Il s’est donc adjoint une équipe de direction pour l’épauler, soit Karina Lafond, vice-présidente et directrice Administration du réseau, Courtage en valeurs mobilières, en janvier 2021, et Julie Ouellet, vice-présidente et directrice nationale des ventes, Courtage en valeurs mobilières, en mars 2022. « Ça a été le point tournant », dit-il.

Parmi les éléments rapidement mis en place, il mentionne une grille de rémunération sur trois ans, ce qui accroît la prévisibilité pour les conseillers (Lire : Paie satisfaisante, mais…), de même qu’un programme de soutien à la relève.

VMD a aujourd’hui stabilisé sa situation, et compte 219 conseillers ayant un code de représentant, lesquels géraient 42,6 G$ à la fin de mars dernier. De fin février 2021 à fin mars 2023, sa part de marché en termes d’actif géré au Québec est stable lorsqu’on la compare à un groupe de sept courtiers menant des activités au Québec, selon le Pointage des courtiers québécois. Durant cette période, l’organisation a crû au même rythme que ses pairs.

VMD ne manque cependant pas de défis. Tout comme ailleurs, le courtier doit améliorer son soutien technologique aux CP afin d’accroître leur productivité et répondre à leurs attentes ainsi qu’à celles des clients dans un contexte de travail hybride. Le dirigeant en témoigne d’ailleurs dans notre dossier.

Selon David Lemieux, la technologie est importante, car elle doit servir d’abord l’humain et non le contraire. Bâtir une relation de confiance avec un client demande du temps. « La valeur du conseiller ou de la conseillère, c’est sa présence. »

Accroître le nombre de CP qui ont un permis de gestion discrétionnaire reste une priorité pour les prochaines années, entre autres parce que ce mode de gestion permet au représentant de gagner du temps utile à servir ses clients.

La gestion discrétionnaire est aussi une manière de s’adapter à l’augmentation de la charge réglementaire pour les conseillers, dont la hausse de la documentation à remplir.

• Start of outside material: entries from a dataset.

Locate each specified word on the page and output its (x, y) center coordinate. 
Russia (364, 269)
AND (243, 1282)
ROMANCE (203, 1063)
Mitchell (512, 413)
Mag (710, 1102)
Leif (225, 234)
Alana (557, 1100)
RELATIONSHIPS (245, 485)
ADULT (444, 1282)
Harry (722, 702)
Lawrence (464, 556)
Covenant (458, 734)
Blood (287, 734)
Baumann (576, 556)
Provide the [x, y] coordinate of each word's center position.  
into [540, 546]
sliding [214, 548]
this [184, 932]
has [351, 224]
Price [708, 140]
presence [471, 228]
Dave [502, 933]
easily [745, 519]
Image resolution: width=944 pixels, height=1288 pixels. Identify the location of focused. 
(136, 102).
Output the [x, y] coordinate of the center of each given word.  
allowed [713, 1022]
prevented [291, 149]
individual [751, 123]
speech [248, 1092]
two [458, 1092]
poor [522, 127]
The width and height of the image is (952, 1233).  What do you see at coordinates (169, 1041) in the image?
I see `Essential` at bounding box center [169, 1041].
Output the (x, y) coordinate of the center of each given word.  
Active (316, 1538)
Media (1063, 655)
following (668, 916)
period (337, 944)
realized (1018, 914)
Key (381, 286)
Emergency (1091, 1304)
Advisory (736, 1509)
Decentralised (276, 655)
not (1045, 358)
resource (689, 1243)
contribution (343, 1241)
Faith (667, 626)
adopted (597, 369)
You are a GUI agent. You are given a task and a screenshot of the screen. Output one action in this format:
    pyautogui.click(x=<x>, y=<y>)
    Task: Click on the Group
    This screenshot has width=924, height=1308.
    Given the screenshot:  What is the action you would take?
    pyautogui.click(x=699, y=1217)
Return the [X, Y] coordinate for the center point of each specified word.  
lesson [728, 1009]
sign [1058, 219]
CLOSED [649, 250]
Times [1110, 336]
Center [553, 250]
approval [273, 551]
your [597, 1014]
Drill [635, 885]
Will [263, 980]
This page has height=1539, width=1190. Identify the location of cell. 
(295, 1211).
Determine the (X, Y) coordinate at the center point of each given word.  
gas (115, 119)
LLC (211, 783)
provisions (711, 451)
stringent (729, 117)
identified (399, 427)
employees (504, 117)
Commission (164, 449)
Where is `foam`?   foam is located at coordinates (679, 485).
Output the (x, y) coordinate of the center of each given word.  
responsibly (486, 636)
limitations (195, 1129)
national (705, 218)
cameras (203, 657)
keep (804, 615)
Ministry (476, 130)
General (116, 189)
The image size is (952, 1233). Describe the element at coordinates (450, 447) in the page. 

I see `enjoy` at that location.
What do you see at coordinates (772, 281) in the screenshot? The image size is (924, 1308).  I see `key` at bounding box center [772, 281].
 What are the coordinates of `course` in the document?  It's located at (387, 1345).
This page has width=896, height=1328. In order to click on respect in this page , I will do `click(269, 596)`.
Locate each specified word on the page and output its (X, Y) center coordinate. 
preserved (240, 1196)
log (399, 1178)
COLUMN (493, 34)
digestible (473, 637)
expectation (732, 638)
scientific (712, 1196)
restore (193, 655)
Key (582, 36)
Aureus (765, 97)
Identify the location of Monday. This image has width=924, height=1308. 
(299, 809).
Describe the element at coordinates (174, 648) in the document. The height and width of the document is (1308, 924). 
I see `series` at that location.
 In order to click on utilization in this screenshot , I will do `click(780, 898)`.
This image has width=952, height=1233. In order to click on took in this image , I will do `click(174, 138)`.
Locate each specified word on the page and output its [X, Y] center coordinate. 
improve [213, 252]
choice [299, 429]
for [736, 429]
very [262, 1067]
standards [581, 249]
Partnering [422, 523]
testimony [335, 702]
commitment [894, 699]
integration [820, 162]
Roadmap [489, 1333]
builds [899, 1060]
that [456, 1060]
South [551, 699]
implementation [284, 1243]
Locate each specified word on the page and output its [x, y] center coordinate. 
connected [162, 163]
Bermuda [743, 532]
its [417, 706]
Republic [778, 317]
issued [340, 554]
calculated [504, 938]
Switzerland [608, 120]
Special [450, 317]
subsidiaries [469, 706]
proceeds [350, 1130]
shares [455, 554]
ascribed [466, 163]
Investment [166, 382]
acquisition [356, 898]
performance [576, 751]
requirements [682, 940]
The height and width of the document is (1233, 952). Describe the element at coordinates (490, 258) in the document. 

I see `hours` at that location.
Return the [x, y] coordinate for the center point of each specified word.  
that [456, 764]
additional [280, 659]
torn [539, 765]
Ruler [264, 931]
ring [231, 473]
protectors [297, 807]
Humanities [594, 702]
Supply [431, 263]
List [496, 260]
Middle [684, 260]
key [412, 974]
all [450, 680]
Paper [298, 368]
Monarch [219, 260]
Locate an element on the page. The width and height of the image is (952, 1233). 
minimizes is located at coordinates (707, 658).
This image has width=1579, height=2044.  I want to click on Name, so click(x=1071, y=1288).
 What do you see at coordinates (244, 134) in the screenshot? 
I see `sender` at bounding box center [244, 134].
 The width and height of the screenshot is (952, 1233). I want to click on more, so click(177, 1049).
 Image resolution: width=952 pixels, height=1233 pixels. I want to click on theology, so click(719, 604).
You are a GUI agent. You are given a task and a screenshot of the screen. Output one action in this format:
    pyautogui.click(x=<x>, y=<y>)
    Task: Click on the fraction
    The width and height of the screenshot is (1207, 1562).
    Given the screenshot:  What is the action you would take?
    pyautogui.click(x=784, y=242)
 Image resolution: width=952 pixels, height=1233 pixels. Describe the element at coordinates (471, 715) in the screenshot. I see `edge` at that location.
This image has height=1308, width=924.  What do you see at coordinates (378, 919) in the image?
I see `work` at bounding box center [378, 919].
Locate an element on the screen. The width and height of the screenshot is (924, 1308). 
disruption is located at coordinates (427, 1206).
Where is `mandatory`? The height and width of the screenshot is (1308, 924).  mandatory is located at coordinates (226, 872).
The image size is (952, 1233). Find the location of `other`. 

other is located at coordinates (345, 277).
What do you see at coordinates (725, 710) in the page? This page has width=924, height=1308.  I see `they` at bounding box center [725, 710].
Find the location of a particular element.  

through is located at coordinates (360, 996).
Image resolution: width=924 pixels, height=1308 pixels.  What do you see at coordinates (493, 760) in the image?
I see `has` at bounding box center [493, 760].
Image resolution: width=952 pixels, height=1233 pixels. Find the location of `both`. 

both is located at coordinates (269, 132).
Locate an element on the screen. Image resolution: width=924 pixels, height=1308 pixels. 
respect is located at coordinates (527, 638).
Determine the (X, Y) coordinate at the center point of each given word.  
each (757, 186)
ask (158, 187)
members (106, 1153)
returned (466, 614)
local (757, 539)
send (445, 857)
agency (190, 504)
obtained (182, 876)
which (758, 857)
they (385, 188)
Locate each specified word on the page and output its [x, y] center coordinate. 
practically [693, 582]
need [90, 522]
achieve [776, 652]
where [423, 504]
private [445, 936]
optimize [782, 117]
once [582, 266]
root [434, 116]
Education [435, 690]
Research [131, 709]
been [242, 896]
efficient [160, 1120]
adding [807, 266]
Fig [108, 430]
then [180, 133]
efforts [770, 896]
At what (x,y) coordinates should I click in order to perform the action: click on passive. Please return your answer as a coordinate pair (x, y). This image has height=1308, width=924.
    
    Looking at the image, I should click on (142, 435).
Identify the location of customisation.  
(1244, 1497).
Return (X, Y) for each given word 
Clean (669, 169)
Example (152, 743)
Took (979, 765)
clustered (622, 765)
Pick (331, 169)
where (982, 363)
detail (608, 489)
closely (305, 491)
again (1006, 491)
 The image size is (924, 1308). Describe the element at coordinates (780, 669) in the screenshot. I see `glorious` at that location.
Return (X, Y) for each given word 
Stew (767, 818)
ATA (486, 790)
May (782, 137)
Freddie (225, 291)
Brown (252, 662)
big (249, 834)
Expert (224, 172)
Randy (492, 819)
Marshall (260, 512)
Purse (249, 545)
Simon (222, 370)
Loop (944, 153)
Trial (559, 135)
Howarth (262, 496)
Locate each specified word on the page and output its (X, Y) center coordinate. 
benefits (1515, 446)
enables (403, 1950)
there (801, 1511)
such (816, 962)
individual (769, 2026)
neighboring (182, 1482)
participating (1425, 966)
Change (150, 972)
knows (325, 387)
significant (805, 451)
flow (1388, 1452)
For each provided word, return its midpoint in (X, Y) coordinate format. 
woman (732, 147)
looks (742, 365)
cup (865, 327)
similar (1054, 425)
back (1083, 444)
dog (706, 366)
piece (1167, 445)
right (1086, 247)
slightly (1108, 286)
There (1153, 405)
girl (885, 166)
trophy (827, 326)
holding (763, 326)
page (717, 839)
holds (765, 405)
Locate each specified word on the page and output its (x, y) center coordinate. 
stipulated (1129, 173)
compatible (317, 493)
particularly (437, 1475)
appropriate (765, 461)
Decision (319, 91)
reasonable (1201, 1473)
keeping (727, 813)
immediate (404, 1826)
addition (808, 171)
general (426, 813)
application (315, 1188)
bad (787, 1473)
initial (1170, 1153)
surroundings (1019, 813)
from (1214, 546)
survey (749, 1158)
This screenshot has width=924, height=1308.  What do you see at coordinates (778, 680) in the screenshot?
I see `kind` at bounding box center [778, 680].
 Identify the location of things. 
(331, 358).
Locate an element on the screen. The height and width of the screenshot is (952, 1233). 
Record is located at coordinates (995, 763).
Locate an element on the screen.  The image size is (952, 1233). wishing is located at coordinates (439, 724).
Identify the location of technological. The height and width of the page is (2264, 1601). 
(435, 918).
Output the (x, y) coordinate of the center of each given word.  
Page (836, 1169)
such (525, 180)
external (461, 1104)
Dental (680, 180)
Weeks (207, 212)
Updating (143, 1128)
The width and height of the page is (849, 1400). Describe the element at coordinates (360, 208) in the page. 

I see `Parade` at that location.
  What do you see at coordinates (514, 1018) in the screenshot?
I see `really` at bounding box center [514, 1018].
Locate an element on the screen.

« Les [nouvelles] réglementations sont lourdes à mettre en place. Ça amène évidemment un fardeau supplémentaire dans le travail des conseillers qui vient peut-être un peu empiéter sur leurs relations humaines avec les clients », ajoute-t-il. Il convient que la conformité reste « un peu le miroir de ce que les clients s’attendent de nous ».

Augmenter le nombre de conseillères, qui s’établit à 21 % des CP de VMD, est une priorité, affirme David Lemieux. Avec environ 40 % de conseillères adjointes, VMD dispose ainsi « d’un bassin de relève plus féminin » qui deviendra avec le temps propriétaire de blocs d’affaires. « Pour nous, ça augure très bien et on continue nos efforts. »

Au sujet de l’investissement responsable (IR), David Lemieux signale que l’engagement de la vice-présidence service-conseil en gestion de patrimoine, incluant VMD, est de former 100 % de ses employés en IR. Donc, autant le personnel en lien direct avec les clients, comme les gestionnaires de patrimoine, que le personnel administratif, que ce soit des adjoints ou des assistants.

VMD désire gagner des parts de marché, insiste David Lemieux. Pour y parvenir, la firme prévoit notamment encore une fois mettre l’accent sur la gestion discrétionnaire. « On tend à avoir des clients de plus en plus fortunés. Le marché, la réglementation nous dirigent vers la gestion discrétionnaire. »

Desjardins a également identifié certains pôles de croissance en Ontario afin d’y développer une présence plus importante. « On désire y faire grandir le nombre de CP, mais on ne cherche pas nécessairement à acheter des books, comme ce fut le cas dans le passé. On veut trouver des gens qui partagent et incarnent nos valeurs, qui embarquent dans ce qu’on construit avec Desjardins ».